I don’t doubt the ability of Herr and others like him to eventually deliver some version of this reality. But there’s a bigger issue here that I’ve discussed previously: is an era of prosthetic augmentation what the limb loss/disability community wants or needs?

1. the world of prosthetic equivalence

Both people with LL/D and those without would, I think, agree with the following principle: if you lose/are born without your limb(s), you should have the right to technology that allows you to replace what’s not there. Indeed, most Americans reflexively think that if they lost a limb today or were born without it, their insurance would provide them a replacement. (Most Americans are wrong, but that’s a discussion for another day.)

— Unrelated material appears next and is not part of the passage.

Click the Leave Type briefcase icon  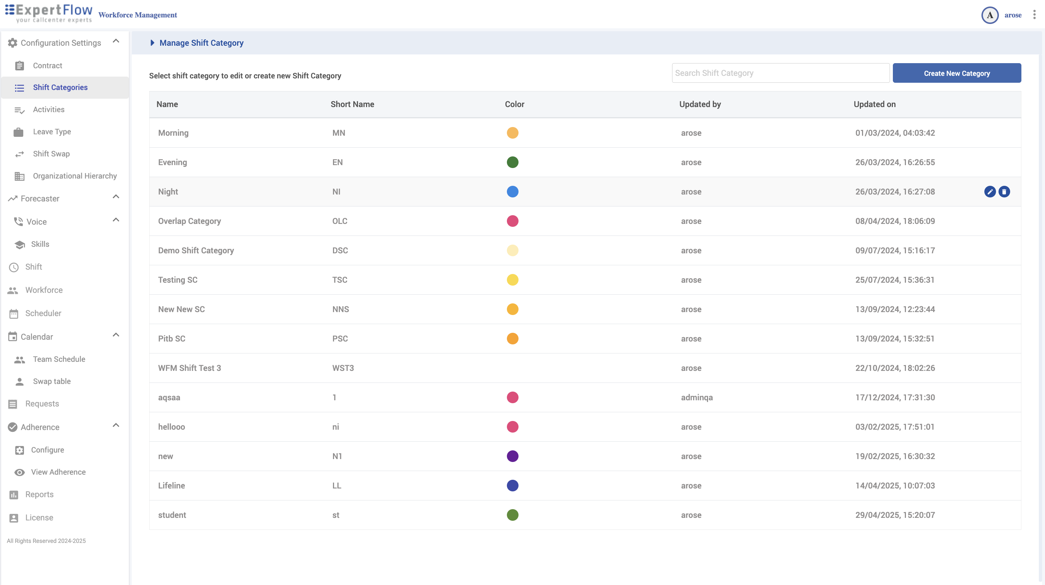coord(19,132)
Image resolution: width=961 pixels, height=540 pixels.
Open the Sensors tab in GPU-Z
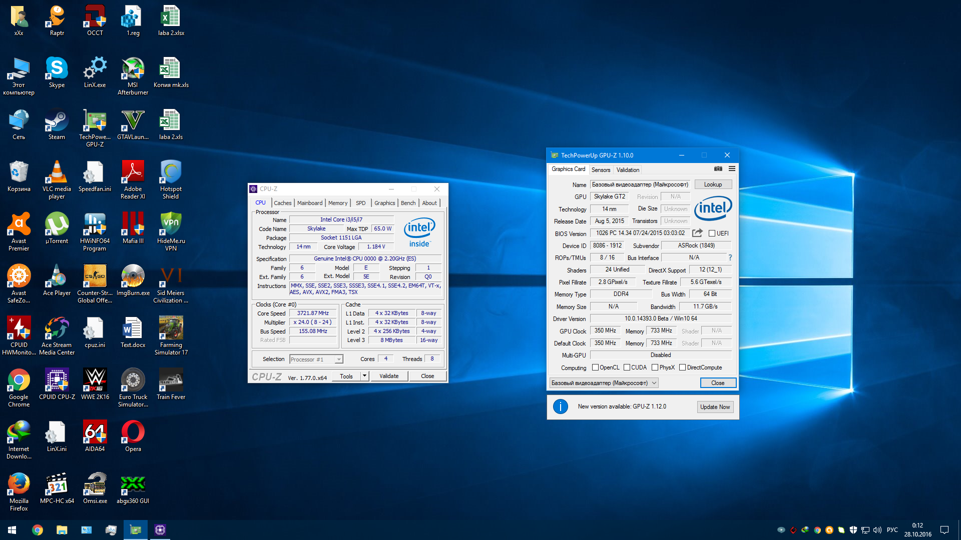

If you dug a little deeper and asked the question, “What does it mean to replace what’s not there?”, you’d end up with a similarly consistent response: “It means getting a replacement limb that functions as well as a regular limb.” Or, stated another way, every person with LL/D has a fundamental right to a prosthesis that allows them to do everything an able-bodied person does the same way an able-bodied person does it. If such technology existed today, you would have what I call the World of Prosthetic Equivalence: no difference between having a prosthetic limb and a fully functional limb of flesh and bone.

In the World of Prosthetic Equivalence, the debate wouldn’t be “Should people with LL/D have access to this technology?”, but rather, “Can we deliver it to them in a way that’s economically feasible?” The only barrier to utilization by all individuals with LL/D would be cost-related factors. I don’t think you’d see any philosophical obstacles to providing people with such devices. But the World of Prosthetic Equivalence and the future Hugh Herr describes are, I think, quite different. (Not better or worse – different.)

2. the world of prosthetic augmentation

In the World of Prosthetic Augmentation, the replacement limbs received by people with LL/D would enable them to do things that able-bodied individuals couldn’t. A prosthesis would now imbue them with capabilities beyond that or fundamentally different than that of a normal human. Whether Herr’s statement that “[i]f the Paralympics accept advances in technology, there’ll come a time when the Paralympics will be more popular than the Olympics” proves true or not, his vision of augmentation raises some interesting questions that deserve consideration.

Before I dive into that analysis, one caveat: the views that I’m expressing are mine and mine alone. I don’t pretend or imagine myself to be the voice of the LL/D community on this (or any) topic.

a. do people with LL/D want to be something more than able-bodied?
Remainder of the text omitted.